━━━━━ DATA FOR THIS EXERCISE ━━━━━
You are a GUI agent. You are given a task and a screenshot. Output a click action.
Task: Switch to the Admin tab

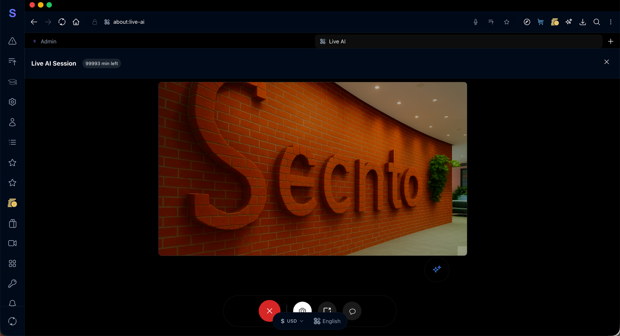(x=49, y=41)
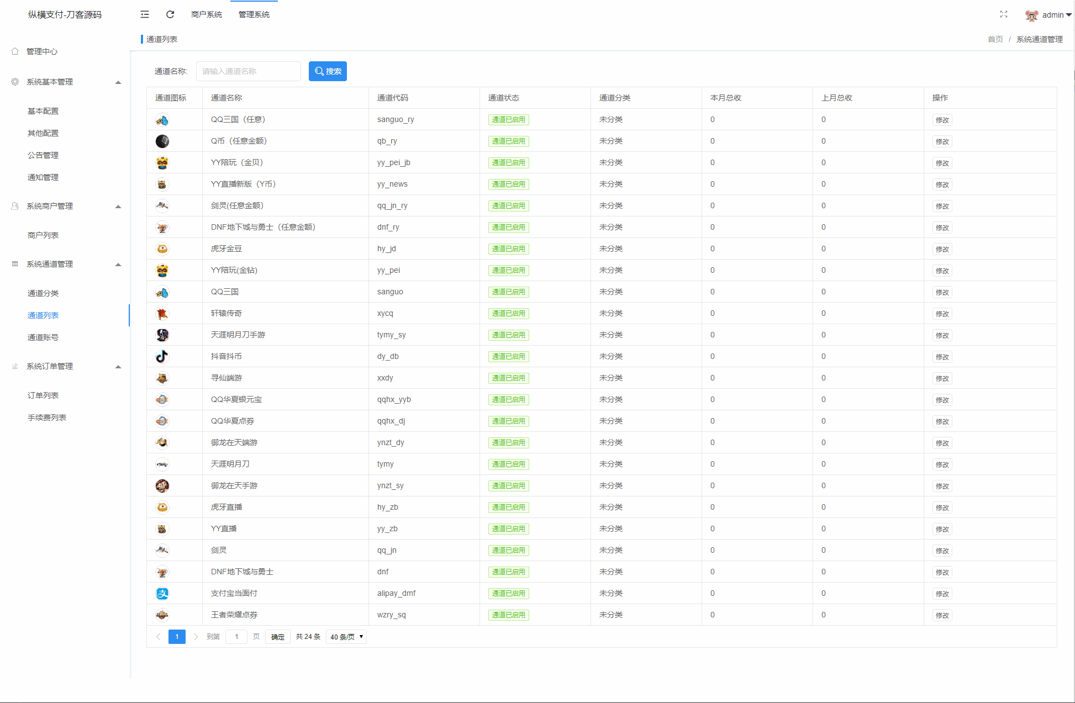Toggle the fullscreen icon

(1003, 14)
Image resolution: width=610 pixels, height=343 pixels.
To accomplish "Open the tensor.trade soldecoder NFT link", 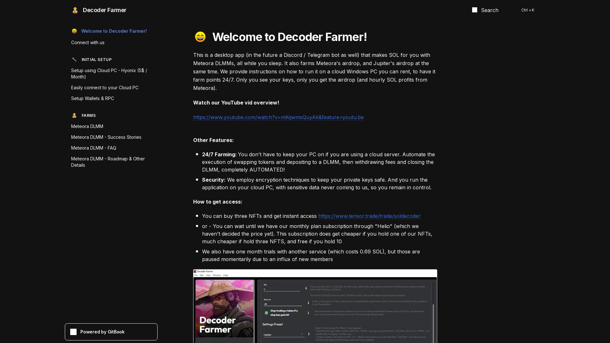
━━━━━
GOAL OF THE EXERCISE
Produce the entries above once more, exactly as given, with each picture left out.

YOUR RESPONSE
You are a GUI agent. You are given a task and a screenshot. Output a click action.
Task: Switch to the Admin tab

(x=49, y=41)
Toggle the fullscreen icon

(1003, 14)
Image resolution: width=610 pixels, height=343 pixels.
To accomplish "Open the tensor.trade soldecoder NFT link", 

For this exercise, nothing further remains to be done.